Figure 3. Clustering of miRNA expression in DGCR8-c.1552G>A;p.E518K mutated tumors and their WT counterparts.

(A) Clustering of miRNA expression in 4 DGCR8-E518K mutated schwannomas, 5 DGCR8-WT schwannomas, 4 DGCR8-E518K mutated, and 20 DGCR8-WT Wilms tumors analyzed by the TARGET initiative (7). Heatmap shows sample-by-sample correlation matrix, based on Pearson correlation coefficients, using normalized values for 300 most variable miRNA expression across all samples. The DGCR8-E518K mutated tumors clustered together in the same consensus cluster. DGCR8 denotes which cases harbor the DGCR8-c.1552G>A;p.E518K variant (mut) and which are DGCR8-WT. See also Supplemental Figures 8 and 9 and ref. . (B) Unsupervised clustering of the top 50 most variably expressed miRNAs based on NanoString data of 8 MNG samples (5 DGCR8-E518K mutated and 3 WT cases), 4 follicular variant papillary thyroid cancers (PTC) (2 DGCR8-E518K mutated and 2 WT), and 11 schwannomas (5 DGCR8-E518K mutated; 1 with the VUS c.1147A>G;p.S383G case [*]; 1 with germline variant c.1763A>G;p.K588R previously described in Wilms tumors [#]; and 4 WT for DGCR8). DGCR8-E518K mutated samples clustered together independently of the tissue of origin. Both c.1147A>G;p.S383G and c.1763A>G;p.K588R variants clustered with WT tumors, suggesting the variants do not disturb the miRNA processing role of DGCR8. While tissue types are distributed randomly among DGCR8-E518K, WT samples clustered by tissue of origin (thyroid vs. schwannoma cells), highlighting the particularity of the c.1552G>A;p.E518K profile in miRNA processing.

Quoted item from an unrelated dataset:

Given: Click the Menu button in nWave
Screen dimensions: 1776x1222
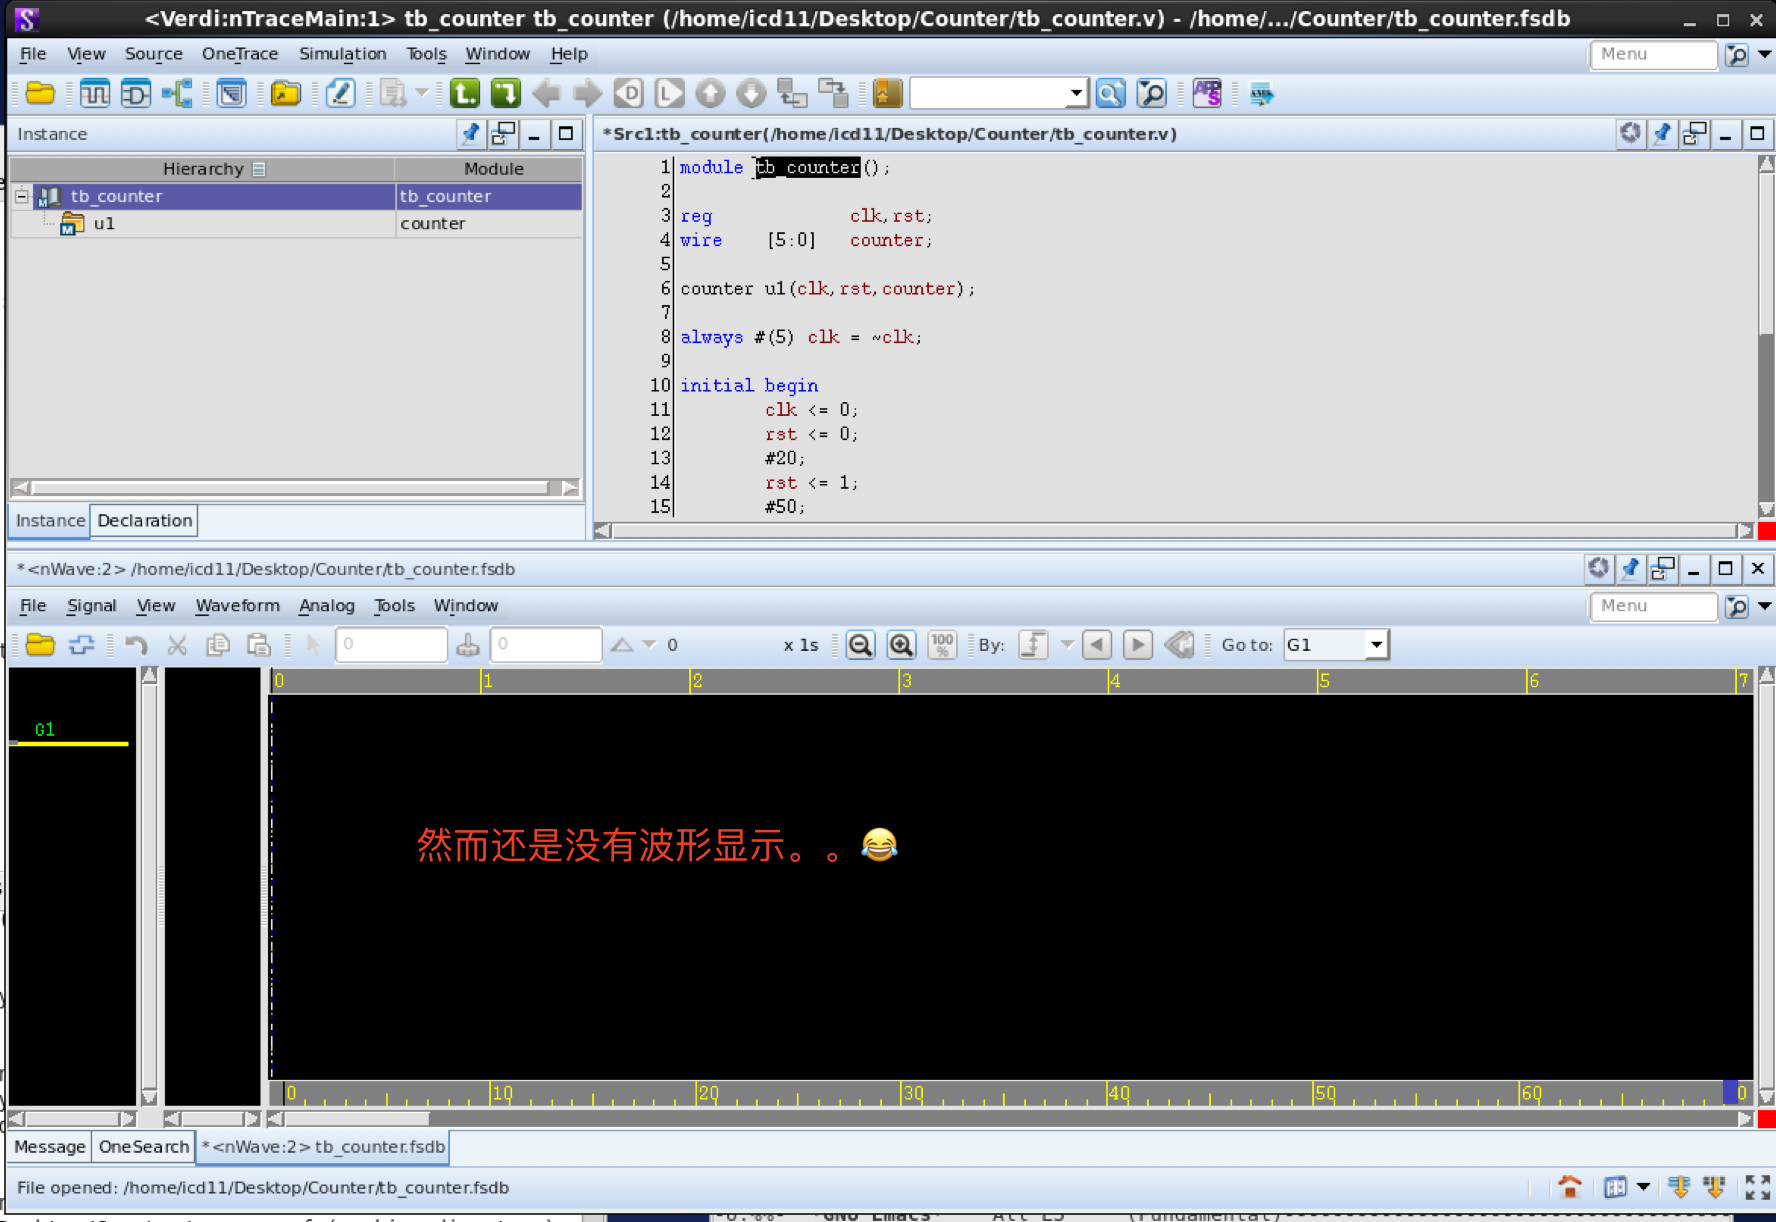Looking at the screenshot, I should [1653, 606].
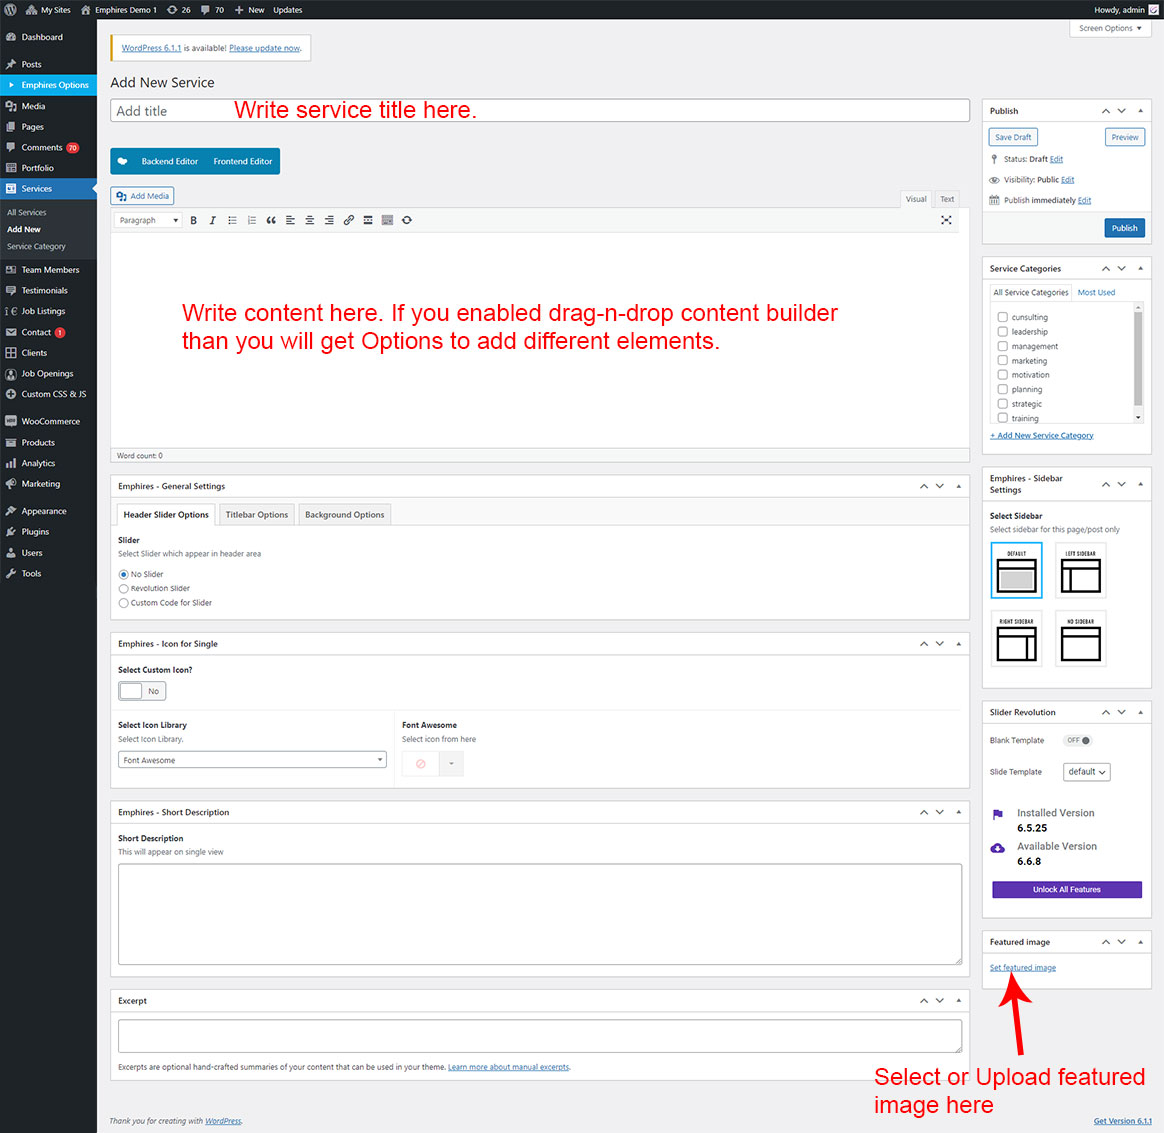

Figure 4. Differentially expressed mRNA and miRNA analysis of tumors with or without DGCR8 mutation and in vitro cleavage of miR-30c-2.

For all 3 volcano plots, log fold-change is plotted on the x axis and the adjusted P value (FDR; –log10 scale) on the y axis. Dotted horizontal and vertical lines indicate threshold of significance (FDR < 0.01) and absolute fold change (>2). Over- and underexpressed mRNAs/miRNAs in mutated cases compared with WT are shown in red and blue, respectively. Black dots represent the mirtrons. (A) Results of differentially expressed mRNA expression analysis between schwannomas with (n = 4) and without (n = 5) the c.1552G>A;p.E518K mutation. (B) Results of differentially expressed miRNA expression analysis between schwannomas with (n = 4) and without (n = 5) the c.1552G>A;p.E518K mutation. One of the most significantly underexpressed pre-miRNAs (as shown in Supplemental Figure 12), miR-30c-2, is a precursor to the most significantly underexpressed mature miRNA. All significant mirtrons are overrepresented in mutated cases compared with WT. The top 25 mRNAs and miRNAs, up and down, are listed in Supplemental Tables 9 and 10, respectively. (C) In vitro cleavage results of pri-miR30c-2. The microprocessor complex formed with DGCR8-WT trims the primary miRNA into a precursor miRNA, but the mutant DGCR8-E518K fails to cleave the primary miRNA even after 60 minutes. Reaction incubation time is shown in minutes. The image is representative of 3 independent replicate experiments. In each experiment, 3 conditions were tested, and freshly immunoprecipitated proteins were used in each case. DGCR8-WT and DROSHA, pull down of the complex between DGCR8-WT protein and endogenous DROSHA; DGCR8-E518K and DROSHA, pull down of the complex between DGCR8-E518K mutant protein and endogenous DROSHA; M, RNA-labeled ladder marker; black arrow shows the band corresponding to the primary miRNA (approximately 100 bp); gray arrow points the band corresponding to a precursor miRNA (approximately 65 bp). (D) Differentially expressed miRNA expression analysis between Wilms tumors with (n = 4) and without (n = 20) DGCR8-E518K mutation. All significant mirtrons are overrepresented compared with WT tumors.